Tiba-tiba, suara ketukan di pintu terdengar lagi. Lebih keras kali ini, lebih mendesak. Sukri memanggil dari luar, suaranya hampir tertelan oleh hujan.
"Mbak Rosi! Mbak Rosi! Air sudah sampai jalan utama, ayo cepat keluar!"
Tapi Rosi tidak bergerak. Dia menatap lubang itu dengan tatapan kosong, tangan gemetar memegang sekop. Di matanya, lubang itu bukan sekadar lubang. Itu adalah simbol perlawanan, tempat dia akan mengubur semua rasa takut, semua kenangan buruk, semua hal yang membuat hujan ini terasa seperti kutukan.
Ketukan Sukri semakin keras. "Mbak! Jangan di situ! Bahaya, Mbak!"
Dengan satu gerakan tiba-tiba, Rosi menjatuhkan sekopnya. Dia berlutut di pinggir lubang, tangannya meraih air yang menggenang di sekitarnya. Dia berbisik pelan, hampir tak terdengar di antara derasnya hujan.
"Kalau memang kau kutukan, maka aku juga akan jadi kutukanmu."

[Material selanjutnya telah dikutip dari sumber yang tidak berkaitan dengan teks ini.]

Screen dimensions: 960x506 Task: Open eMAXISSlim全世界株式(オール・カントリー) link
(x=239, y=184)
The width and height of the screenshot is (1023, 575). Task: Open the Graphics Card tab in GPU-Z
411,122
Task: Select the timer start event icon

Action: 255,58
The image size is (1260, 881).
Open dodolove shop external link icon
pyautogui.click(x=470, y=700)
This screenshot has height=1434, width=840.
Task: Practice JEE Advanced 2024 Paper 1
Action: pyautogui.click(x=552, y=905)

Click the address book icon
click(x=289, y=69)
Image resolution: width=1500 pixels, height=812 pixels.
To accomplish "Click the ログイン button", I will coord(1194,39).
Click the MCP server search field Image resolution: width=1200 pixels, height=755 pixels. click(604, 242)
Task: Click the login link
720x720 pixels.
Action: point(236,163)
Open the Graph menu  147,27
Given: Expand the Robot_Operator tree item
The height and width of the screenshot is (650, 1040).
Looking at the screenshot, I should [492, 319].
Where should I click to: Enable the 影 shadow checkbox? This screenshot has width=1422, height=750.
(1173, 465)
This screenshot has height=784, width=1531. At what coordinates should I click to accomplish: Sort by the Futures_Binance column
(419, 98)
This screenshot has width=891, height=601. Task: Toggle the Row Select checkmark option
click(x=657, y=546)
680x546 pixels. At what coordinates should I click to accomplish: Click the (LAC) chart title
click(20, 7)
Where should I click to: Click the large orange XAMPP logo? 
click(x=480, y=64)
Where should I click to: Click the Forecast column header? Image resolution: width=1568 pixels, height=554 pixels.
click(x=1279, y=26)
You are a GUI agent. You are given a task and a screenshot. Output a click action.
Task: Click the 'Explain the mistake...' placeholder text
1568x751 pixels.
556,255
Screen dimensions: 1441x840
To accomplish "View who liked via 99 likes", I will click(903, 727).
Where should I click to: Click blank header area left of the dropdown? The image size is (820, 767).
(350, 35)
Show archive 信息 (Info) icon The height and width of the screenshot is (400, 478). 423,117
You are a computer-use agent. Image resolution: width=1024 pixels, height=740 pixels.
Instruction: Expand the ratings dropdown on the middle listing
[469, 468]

Dan saat itu, sesuatu di dalam dirinya berubah. Sebuah keberanian yang aneh, hampir seperti kegilaan, menyelimuti hatinya. Dia bangkit berdiri, menatap langit yang gelap dengan tatapan menantang.
Ketukan di pintu berhenti. Tidak ada lagi suara dari luar. Hanya hujan, hanya air, hanya dingin yang menusuk tulang. Tapi Rosi tidak peduli. Dia tahu, saat hujan berhenti, sesuatu yang baru akan lahir dari lubang itu. Sesuatu yang dia sendiri belum tahu bentuknya.
Hujan terus turun, menenggelamkan malam dalam gelap. Dan Rosi berdiri di sana, di tepi lubang, menunggu dengan sabar. Apa yang akan datang berikutnya adalah misteri yang hanya hujan yang tahu.